Work required:
Your reply should hold only the lines from the one containing "Task: Click the Agilent" to the final line of the listing below, restated word for word.

Input material:
+++++

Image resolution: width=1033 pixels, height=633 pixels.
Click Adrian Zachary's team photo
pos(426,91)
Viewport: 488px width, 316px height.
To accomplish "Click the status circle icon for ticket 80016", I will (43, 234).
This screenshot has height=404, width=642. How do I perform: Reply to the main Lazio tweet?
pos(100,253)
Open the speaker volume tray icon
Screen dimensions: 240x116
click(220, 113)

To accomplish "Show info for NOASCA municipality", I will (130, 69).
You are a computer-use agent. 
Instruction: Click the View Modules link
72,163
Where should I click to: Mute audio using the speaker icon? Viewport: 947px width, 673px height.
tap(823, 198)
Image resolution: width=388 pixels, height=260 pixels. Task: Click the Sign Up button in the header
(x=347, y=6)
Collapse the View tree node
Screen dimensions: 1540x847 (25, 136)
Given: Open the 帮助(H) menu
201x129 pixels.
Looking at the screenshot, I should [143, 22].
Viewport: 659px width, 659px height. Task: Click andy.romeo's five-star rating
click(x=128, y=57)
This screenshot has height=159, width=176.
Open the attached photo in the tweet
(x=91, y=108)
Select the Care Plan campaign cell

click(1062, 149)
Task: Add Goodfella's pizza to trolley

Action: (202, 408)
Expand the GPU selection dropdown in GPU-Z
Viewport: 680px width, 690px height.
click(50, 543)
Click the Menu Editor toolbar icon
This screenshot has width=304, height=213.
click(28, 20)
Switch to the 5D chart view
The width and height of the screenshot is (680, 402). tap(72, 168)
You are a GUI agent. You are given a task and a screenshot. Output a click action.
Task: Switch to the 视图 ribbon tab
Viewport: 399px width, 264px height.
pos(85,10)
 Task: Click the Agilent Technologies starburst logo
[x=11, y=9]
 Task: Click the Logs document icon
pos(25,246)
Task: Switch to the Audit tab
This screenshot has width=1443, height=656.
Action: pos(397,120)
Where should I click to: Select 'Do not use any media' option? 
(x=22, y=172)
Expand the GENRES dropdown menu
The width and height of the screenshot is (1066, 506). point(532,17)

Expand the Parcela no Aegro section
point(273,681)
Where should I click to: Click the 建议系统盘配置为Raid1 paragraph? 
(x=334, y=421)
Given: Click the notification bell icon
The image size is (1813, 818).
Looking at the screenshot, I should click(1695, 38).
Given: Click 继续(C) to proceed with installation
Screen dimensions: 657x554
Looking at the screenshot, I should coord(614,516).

+++++

Solution to this problem:
 Task: Click the Agilent Technologies starburst logo
[x=11, y=9]
 Task: Click the Logs document icon
pos(25,246)
Task: Switch to the Audit tab
This screenshot has width=1443, height=656.
Action: pos(397,120)
Where should I click to: Select 'Do not use any media' option? 
(x=22, y=172)
Expand the GENRES dropdown menu
The width and height of the screenshot is (1066, 506). point(532,17)

Expand the Parcela no Aegro section
point(273,681)
Where should I click to: Click the 建议系统盘配置为Raid1 paragraph? 
(x=334, y=421)
Given: Click the notification bell icon
The image size is (1813, 818).
Looking at the screenshot, I should click(1695, 38).
Given: Click 继续(C) to proceed with installation
Screen dimensions: 657x554
Looking at the screenshot, I should coord(614,516).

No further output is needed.